WORK TO COMPLETE
Reproduce every one of the following items line for line, with no changes.

DATA LINES
[Begin]
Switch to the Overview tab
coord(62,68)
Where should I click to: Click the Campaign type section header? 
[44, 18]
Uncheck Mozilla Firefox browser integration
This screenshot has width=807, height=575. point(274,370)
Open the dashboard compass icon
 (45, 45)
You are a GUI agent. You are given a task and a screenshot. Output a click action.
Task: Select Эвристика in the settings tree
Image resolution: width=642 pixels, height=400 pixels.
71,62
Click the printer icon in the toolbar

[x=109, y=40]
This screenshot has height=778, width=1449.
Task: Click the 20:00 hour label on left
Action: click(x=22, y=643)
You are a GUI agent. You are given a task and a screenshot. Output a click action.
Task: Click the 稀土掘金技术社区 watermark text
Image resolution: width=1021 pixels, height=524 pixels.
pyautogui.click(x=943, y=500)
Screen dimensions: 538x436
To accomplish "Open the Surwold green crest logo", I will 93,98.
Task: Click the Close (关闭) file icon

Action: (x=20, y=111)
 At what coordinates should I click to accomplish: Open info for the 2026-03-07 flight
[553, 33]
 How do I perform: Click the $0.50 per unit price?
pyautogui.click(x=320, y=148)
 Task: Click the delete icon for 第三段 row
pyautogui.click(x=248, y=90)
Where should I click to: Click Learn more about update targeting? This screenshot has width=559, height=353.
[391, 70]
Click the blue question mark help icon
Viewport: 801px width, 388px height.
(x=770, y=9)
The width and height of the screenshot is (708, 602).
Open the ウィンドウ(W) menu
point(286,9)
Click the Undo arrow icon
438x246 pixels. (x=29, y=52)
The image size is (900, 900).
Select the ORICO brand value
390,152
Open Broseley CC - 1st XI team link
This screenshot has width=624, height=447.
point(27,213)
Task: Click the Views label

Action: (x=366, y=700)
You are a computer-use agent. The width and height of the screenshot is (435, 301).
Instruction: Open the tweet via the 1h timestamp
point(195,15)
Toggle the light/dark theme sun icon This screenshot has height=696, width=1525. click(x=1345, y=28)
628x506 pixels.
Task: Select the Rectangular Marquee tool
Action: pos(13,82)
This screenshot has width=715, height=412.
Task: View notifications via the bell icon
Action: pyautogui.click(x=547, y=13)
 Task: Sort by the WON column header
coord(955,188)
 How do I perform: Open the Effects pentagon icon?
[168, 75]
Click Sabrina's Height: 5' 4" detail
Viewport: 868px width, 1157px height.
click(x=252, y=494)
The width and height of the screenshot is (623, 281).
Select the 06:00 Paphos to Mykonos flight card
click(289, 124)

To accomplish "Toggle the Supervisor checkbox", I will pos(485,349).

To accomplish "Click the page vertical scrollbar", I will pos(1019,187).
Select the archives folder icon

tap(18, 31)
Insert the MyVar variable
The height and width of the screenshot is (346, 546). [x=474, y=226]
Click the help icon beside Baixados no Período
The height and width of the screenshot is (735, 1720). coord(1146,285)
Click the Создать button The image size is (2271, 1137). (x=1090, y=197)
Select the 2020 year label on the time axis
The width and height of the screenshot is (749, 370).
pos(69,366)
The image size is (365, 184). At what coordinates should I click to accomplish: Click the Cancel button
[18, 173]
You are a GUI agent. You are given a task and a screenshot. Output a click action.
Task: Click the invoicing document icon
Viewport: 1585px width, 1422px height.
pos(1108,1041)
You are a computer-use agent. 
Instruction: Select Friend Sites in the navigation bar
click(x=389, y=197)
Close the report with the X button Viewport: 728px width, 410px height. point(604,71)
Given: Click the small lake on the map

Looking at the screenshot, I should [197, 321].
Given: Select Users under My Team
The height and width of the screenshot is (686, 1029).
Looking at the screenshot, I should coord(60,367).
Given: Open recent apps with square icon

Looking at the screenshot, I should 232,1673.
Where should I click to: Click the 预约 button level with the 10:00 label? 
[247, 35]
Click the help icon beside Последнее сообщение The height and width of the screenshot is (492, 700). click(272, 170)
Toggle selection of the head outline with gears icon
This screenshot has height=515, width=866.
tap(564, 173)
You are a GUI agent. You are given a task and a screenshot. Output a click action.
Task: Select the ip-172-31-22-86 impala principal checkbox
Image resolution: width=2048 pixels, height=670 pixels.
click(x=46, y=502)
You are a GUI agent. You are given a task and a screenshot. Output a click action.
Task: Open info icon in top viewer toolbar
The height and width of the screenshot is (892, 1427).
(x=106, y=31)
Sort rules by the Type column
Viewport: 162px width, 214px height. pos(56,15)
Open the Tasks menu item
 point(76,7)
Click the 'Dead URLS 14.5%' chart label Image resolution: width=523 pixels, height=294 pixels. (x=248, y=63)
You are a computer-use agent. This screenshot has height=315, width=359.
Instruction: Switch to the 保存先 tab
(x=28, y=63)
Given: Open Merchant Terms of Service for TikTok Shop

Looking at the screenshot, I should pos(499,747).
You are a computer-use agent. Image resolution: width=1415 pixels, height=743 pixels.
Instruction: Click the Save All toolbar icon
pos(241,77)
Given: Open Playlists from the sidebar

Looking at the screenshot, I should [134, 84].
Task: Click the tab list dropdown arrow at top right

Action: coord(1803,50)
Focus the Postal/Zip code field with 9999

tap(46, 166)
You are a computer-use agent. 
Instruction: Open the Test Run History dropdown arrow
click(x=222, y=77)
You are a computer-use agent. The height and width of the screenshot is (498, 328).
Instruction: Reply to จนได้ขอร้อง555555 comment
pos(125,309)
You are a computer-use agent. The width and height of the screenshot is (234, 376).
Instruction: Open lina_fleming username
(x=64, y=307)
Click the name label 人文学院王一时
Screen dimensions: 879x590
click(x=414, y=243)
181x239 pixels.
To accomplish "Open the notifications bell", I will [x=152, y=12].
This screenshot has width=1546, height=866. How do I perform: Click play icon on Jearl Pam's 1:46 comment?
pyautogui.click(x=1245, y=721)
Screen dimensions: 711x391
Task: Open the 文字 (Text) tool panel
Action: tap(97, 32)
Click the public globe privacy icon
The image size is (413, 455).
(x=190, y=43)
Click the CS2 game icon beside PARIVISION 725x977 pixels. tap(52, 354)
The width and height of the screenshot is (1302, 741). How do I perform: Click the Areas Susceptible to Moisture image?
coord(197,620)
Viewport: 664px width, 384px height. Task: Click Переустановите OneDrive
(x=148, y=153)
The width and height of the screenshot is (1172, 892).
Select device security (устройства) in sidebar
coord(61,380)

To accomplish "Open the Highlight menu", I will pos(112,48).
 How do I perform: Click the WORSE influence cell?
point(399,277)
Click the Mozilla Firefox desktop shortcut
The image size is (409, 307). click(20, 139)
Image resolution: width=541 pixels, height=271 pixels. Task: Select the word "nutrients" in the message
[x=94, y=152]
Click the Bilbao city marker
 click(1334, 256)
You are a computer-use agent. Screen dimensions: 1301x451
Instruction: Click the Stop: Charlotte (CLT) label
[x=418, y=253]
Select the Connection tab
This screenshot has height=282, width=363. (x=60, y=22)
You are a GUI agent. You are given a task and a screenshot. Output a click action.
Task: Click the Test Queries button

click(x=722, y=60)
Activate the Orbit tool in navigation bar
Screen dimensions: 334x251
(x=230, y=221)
[End]
REPLY TO THE EXERCISE
Switch to the Overview tab
coord(62,68)
Where should I click to: Click the Campaign type section header? 
[44, 18]
Uncheck Mozilla Firefox browser integration
This screenshot has width=807, height=575. point(274,370)
Open the dashboard compass icon
 (45, 45)
You are a GUI agent. You are given a task and a screenshot. Output a click action.
Task: Select Эвристика in the settings tree
Image resolution: width=642 pixels, height=400 pixels.
71,62
Click the printer icon in the toolbar

[x=109, y=40]
This screenshot has height=778, width=1449.
Task: Click the 20:00 hour label on left
Action: click(x=22, y=643)
You are a GUI agent. You are given a task and a screenshot. Output a click action.
Task: Click the 稀土掘金技术社区 watermark text
Image resolution: width=1021 pixels, height=524 pixels.
pyautogui.click(x=943, y=500)
Screen dimensions: 538x436
To accomplish "Open the Surwold green crest logo", I will 93,98.
Task: Click the Close (关闭) file icon

Action: (x=20, y=111)
 At what coordinates should I click to accomplish: Open info for the 2026-03-07 flight
[553, 33]
 How do I perform: Click the $0.50 per unit price?
pyautogui.click(x=320, y=148)
 Task: Click the delete icon for 第三段 row
pyautogui.click(x=248, y=90)
Where should I click to: Click Learn more about update targeting? This screenshot has width=559, height=353.
[391, 70]
Click the blue question mark help icon
Viewport: 801px width, 388px height.
(x=770, y=9)
The width and height of the screenshot is (708, 602).
Open the ウィンドウ(W) menu
point(286,9)
Click the Undo arrow icon
438x246 pixels. (x=29, y=52)
The image size is (900, 900).
Select the ORICO brand value
390,152
Open Broseley CC - 1st XI team link
This screenshot has width=624, height=447.
point(27,213)
Task: Click the Views label

Action: (x=366, y=700)
You are a computer-use agent. The width and height of the screenshot is (435, 301).
Instruction: Open the tweet via the 1h timestamp
point(195,15)
Toggle the light/dark theme sun icon This screenshot has height=696, width=1525. click(x=1345, y=28)
628x506 pixels.
Task: Select the Rectangular Marquee tool
Action: pos(13,82)
This screenshot has width=715, height=412.
Task: View notifications via the bell icon
Action: pyautogui.click(x=547, y=13)
 Task: Sort by the WON column header
coord(955,188)
 How do I perform: Open the Effects pentagon icon?
[168, 75]
Click Sabrina's Height: 5' 4" detail
Viewport: 868px width, 1157px height.
click(x=252, y=494)
The width and height of the screenshot is (623, 281).
Select the 06:00 Paphos to Mykonos flight card
click(289, 124)

To accomplish "Toggle the Supervisor checkbox", I will pos(485,349).

To accomplish "Click the page vertical scrollbar", I will pos(1019,187).
Select the archives folder icon

tap(18, 31)
Insert the MyVar variable
The height and width of the screenshot is (346, 546). [x=474, y=226]
Click the help icon beside Baixados no Período
The height and width of the screenshot is (735, 1720). coord(1146,285)
Click the Создать button The image size is (2271, 1137). (x=1090, y=197)
Select the 2020 year label on the time axis
The width and height of the screenshot is (749, 370).
pos(69,366)
The image size is (365, 184). At what coordinates should I click to accomplish: Click the Cancel button
[18, 173]
You are a GUI agent. You are given a task and a screenshot. Output a click action.
Task: Click the invoicing document icon
Viewport: 1585px width, 1422px height.
pos(1108,1041)
You are a computer-use agent. 
Instruction: Select Friend Sites in the navigation bar
click(x=389, y=197)
Close the report with the X button Viewport: 728px width, 410px height. point(604,71)
Given: Click the small lake on the map

Looking at the screenshot, I should [197, 321].
Given: Select Users under My Team
The height and width of the screenshot is (686, 1029).
Looking at the screenshot, I should coord(60,367).
Given: Open recent apps with square icon

Looking at the screenshot, I should 232,1673.
Where should I click to: Click the 预约 button level with the 10:00 label? 
[247, 35]
Click the help icon beside Последнее сообщение The height and width of the screenshot is (492, 700). click(272, 170)
Toggle selection of the head outline with gears icon
This screenshot has height=515, width=866.
tap(564, 173)
You are a GUI agent. You are given a task and a screenshot. Output a click action.
Task: Select the ip-172-31-22-86 impala principal checkbox
Image resolution: width=2048 pixels, height=670 pixels.
click(x=46, y=502)
You are a GUI agent. You are given a task and a screenshot. Output a click action.
Task: Open info icon in top viewer toolbar
The height and width of the screenshot is (892, 1427).
(x=106, y=31)
Sort rules by the Type column
Viewport: 162px width, 214px height. pos(56,15)
Open the Tasks menu item
 point(76,7)
Click the 'Dead URLS 14.5%' chart label Image resolution: width=523 pixels, height=294 pixels. (x=248, y=63)
You are a computer-use agent. This screenshot has height=315, width=359.
Instruction: Switch to the 保存先 tab
(x=28, y=63)
Given: Open Merchant Terms of Service for TikTok Shop

Looking at the screenshot, I should pos(499,747).
You are a computer-use agent. Image resolution: width=1415 pixels, height=743 pixels.
Instruction: Click the Save All toolbar icon
pos(241,77)
Given: Open Playlists from the sidebar

Looking at the screenshot, I should [134, 84].
Task: Click the tab list dropdown arrow at top right

Action: coord(1803,50)
Focus the Postal/Zip code field with 9999

tap(46, 166)
You are a computer-use agent. 
Instruction: Open the Test Run History dropdown arrow
click(x=222, y=77)
You are a computer-use agent. The height and width of the screenshot is (498, 328).
Instruction: Reply to จนได้ขอร้อง555555 comment
pos(125,309)
You are a computer-use agent. The width and height of the screenshot is (234, 376).
Instruction: Open lina_fleming username
(x=64, y=307)
Click the name label 人文学院王一时
Screen dimensions: 879x590
click(x=414, y=243)
181x239 pixels.
To accomplish "Open the notifications bell", I will [x=152, y=12].
This screenshot has width=1546, height=866. How do I perform: Click play icon on Jearl Pam's 1:46 comment?
pyautogui.click(x=1245, y=721)
Screen dimensions: 711x391
Task: Open the 文字 (Text) tool panel
Action: tap(97, 32)
Click the public globe privacy icon
The image size is (413, 455).
(x=190, y=43)
Click the CS2 game icon beside PARIVISION 725x977 pixels. tap(52, 354)
The width and height of the screenshot is (1302, 741). How do I perform: Click the Areas Susceptible to Moisture image?
coord(197,620)
Viewport: 664px width, 384px height. Task: Click Переустановите OneDrive
(x=148, y=153)
The width and height of the screenshot is (1172, 892).
Select device security (устройства) in sidebar
coord(61,380)

To accomplish "Open the Highlight menu", I will pos(112,48).
 How do I perform: Click the WORSE influence cell?
point(399,277)
Click the Mozilla Firefox desktop shortcut
The image size is (409, 307). click(20, 139)
Image resolution: width=541 pixels, height=271 pixels. Task: Select the word "nutrients" in the message
[x=94, y=152]
Click the Bilbao city marker
 click(1334, 256)
You are a computer-use agent. Screen dimensions: 1301x451
Instruction: Click the Stop: Charlotte (CLT) label
[x=418, y=253]
Select the Connection tab
This screenshot has height=282, width=363. (x=60, y=22)
You are a GUI agent. You are given a task and a screenshot. Output a click action.
Task: Click the Test Queries button

click(x=722, y=60)
Activate the Orbit tool in navigation bar
Screen dimensions: 334x251
(x=230, y=221)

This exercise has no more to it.